- WORK TO BE COMPLETED -
Pull every line from the records that has the word "computer" in it.
------ DATA EXTRACTS
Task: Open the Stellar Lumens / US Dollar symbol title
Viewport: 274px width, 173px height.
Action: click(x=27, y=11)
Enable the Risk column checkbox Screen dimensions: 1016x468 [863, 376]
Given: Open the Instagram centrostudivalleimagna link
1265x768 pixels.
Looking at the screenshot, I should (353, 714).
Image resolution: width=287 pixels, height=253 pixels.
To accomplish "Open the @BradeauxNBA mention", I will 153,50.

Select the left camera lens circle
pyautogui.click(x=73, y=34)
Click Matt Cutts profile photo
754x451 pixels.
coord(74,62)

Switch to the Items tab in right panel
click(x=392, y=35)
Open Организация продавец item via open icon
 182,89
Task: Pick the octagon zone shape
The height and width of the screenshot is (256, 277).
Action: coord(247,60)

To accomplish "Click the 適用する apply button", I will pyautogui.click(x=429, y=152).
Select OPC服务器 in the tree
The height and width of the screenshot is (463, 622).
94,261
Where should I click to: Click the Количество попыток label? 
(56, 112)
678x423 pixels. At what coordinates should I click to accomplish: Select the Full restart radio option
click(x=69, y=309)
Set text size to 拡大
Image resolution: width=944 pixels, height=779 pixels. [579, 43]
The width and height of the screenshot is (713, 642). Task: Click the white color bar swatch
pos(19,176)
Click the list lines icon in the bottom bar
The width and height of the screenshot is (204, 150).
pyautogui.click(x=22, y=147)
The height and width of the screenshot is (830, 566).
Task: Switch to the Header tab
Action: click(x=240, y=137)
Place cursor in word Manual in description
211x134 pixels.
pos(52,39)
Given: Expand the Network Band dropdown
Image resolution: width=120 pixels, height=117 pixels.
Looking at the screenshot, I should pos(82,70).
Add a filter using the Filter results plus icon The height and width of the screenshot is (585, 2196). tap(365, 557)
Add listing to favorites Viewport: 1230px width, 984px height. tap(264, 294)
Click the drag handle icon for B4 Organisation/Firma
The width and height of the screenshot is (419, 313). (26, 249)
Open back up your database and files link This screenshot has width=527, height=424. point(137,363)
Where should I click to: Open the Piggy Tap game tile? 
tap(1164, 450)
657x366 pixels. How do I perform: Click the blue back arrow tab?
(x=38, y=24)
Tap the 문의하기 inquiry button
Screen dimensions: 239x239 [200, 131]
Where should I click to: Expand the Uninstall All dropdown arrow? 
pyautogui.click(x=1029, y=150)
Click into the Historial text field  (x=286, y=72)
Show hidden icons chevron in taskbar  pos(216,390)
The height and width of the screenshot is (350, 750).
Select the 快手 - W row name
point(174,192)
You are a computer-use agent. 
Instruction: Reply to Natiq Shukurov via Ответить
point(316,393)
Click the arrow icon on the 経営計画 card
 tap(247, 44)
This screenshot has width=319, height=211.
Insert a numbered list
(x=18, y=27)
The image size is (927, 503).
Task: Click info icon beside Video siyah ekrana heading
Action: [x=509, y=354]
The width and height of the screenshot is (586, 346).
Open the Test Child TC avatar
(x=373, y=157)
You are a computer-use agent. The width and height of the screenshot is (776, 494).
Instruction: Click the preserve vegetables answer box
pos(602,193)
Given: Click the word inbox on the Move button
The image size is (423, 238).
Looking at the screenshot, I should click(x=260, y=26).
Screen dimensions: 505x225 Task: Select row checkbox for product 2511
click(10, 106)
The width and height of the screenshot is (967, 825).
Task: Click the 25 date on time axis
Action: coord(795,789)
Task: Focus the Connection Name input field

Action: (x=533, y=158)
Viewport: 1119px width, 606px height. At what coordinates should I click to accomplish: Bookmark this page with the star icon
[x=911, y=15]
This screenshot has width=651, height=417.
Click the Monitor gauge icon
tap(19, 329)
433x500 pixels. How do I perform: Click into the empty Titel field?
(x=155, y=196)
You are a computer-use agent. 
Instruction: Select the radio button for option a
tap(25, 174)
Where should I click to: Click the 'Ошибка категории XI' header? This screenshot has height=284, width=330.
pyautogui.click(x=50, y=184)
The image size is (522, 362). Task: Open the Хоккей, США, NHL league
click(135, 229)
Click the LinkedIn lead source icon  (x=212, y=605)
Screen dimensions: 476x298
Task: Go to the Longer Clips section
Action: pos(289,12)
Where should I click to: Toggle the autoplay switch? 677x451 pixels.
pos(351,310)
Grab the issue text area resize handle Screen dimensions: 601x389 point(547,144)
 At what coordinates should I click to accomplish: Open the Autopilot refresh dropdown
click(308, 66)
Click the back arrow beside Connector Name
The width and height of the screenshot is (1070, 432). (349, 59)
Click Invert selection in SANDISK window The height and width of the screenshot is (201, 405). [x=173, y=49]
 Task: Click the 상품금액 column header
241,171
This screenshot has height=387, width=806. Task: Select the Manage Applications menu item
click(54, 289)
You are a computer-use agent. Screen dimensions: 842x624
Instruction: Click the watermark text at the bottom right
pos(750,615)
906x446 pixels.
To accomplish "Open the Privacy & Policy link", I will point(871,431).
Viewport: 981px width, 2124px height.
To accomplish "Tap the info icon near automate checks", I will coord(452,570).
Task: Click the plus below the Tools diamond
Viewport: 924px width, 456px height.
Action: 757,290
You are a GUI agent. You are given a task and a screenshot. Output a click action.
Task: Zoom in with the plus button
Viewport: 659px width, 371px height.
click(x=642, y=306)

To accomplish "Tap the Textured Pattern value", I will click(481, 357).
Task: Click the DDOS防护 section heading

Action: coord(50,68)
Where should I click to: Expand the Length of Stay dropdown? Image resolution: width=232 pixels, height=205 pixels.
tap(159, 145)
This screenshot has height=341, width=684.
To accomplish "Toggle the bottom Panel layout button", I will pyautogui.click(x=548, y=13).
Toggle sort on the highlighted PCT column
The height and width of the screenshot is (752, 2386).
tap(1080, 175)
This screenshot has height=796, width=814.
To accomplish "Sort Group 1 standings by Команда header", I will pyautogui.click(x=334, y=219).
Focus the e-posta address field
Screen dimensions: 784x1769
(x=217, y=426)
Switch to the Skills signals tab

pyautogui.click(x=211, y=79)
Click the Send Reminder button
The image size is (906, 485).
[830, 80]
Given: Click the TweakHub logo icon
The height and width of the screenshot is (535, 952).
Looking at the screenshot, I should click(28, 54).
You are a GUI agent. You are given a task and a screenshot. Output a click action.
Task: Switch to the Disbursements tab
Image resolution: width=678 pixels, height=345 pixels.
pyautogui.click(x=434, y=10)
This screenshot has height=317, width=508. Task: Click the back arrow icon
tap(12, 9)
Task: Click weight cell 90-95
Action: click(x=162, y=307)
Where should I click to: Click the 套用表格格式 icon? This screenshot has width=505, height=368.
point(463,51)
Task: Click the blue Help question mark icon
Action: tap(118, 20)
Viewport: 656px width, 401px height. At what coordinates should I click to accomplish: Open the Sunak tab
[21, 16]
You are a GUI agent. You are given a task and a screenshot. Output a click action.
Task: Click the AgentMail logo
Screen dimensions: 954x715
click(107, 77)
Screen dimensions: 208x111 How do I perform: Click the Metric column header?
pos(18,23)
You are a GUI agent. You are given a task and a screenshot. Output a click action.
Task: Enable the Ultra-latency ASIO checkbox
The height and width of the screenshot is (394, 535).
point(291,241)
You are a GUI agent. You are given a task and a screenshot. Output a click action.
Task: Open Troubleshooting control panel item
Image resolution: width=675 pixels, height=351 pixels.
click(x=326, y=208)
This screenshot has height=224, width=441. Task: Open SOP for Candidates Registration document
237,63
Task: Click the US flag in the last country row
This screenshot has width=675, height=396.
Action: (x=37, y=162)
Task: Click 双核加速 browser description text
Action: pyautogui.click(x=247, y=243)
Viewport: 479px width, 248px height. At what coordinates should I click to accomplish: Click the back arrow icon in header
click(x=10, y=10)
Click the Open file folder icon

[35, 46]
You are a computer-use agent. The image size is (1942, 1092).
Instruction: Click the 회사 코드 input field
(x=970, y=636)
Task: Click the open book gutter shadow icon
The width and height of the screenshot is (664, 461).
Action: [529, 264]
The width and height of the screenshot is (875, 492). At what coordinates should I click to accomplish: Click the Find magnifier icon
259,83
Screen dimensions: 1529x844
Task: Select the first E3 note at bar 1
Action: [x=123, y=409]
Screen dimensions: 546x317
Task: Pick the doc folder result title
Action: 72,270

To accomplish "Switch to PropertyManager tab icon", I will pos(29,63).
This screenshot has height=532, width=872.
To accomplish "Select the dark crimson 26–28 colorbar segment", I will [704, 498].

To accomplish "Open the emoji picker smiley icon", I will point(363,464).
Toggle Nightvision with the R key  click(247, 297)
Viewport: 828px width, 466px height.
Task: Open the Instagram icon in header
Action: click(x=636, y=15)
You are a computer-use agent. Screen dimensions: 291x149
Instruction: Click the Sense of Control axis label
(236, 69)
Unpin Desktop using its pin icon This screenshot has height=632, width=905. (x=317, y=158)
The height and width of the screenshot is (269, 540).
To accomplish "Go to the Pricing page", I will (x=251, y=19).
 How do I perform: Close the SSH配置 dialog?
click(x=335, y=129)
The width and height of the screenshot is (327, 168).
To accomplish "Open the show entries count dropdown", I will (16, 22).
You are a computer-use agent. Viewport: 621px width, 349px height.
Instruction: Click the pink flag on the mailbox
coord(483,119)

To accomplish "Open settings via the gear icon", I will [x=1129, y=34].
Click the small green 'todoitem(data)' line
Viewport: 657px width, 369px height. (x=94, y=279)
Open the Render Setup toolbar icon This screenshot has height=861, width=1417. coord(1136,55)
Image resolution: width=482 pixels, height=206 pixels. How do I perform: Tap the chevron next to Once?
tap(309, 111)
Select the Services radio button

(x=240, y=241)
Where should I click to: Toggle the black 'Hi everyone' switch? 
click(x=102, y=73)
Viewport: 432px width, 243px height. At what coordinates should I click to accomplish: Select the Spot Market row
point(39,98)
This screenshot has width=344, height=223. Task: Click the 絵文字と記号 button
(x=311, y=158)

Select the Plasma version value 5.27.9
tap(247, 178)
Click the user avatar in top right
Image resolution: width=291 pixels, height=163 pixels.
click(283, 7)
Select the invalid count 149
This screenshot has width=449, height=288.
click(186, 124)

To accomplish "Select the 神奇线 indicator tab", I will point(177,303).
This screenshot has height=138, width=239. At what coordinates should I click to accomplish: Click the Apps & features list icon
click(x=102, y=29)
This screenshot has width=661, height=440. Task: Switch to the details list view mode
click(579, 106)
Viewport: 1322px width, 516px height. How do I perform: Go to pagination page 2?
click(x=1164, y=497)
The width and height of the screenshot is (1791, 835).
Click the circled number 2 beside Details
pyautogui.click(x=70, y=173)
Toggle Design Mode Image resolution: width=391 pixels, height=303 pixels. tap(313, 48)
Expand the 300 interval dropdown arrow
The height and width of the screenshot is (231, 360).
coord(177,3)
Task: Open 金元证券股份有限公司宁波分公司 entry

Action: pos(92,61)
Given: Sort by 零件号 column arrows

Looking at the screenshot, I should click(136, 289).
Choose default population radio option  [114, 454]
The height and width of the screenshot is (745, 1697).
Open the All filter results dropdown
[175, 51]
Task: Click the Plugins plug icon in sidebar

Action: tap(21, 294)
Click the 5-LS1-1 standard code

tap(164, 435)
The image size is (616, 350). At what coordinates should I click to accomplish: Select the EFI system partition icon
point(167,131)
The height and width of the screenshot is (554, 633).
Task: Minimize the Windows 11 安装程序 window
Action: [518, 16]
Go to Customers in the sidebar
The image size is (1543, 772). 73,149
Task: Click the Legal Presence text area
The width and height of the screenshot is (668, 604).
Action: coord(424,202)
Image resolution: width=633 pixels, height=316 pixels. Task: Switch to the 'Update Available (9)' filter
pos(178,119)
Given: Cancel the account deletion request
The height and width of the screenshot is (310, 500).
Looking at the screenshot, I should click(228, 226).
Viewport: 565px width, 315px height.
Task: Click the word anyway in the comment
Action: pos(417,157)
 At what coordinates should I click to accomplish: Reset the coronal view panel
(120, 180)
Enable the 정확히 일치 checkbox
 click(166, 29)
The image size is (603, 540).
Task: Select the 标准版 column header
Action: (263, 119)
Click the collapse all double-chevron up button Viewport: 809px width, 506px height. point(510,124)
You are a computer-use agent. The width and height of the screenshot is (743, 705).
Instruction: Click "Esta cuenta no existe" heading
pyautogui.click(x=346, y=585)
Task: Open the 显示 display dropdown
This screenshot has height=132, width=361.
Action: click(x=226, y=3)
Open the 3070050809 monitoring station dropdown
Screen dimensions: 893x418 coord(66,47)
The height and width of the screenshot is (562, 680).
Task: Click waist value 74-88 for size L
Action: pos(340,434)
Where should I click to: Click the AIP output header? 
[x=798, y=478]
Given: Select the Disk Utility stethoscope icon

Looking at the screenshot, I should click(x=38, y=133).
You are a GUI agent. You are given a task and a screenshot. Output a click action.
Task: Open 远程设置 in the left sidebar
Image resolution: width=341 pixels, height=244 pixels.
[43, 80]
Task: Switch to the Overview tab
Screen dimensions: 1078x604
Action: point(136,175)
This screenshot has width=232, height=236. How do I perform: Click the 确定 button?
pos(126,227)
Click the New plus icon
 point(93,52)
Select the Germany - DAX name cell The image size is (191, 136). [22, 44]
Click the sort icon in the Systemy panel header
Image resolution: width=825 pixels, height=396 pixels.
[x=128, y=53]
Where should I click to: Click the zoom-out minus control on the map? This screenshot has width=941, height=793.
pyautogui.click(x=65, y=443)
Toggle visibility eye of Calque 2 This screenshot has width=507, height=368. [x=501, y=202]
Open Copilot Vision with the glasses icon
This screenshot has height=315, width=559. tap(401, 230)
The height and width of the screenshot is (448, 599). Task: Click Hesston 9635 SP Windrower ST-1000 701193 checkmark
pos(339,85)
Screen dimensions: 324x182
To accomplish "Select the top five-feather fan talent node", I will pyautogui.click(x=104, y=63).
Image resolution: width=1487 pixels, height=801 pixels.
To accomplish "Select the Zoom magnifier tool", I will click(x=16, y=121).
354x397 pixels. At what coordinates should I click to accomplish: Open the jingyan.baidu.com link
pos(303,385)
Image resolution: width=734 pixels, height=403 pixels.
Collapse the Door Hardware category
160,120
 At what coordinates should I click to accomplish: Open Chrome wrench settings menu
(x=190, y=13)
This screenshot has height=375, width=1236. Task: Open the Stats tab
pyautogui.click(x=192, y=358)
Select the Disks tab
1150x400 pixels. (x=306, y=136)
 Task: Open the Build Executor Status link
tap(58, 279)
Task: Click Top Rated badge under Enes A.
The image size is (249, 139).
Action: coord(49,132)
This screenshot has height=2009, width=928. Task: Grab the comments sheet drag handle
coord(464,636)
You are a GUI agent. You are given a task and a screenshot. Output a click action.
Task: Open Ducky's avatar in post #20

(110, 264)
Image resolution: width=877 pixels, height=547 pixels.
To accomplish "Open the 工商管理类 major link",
------------
- FINAL ANSWER -
You are a computer-use agent. 
You are a computer-use agent. The width and height of the screenshot is (776, 494).
You are a computer-use agent. 
You are a computer-use agent. Screen dimensions: 842x624
You are a computer-use agent. The image size is (1942, 1092).
You are a computer-use agent. Screen dimensions: 291x149
You are a computer-use agent. Viewport: 621px width, 349px height.
You are a computer-use agent. The width and height of the screenshot is (743, 705).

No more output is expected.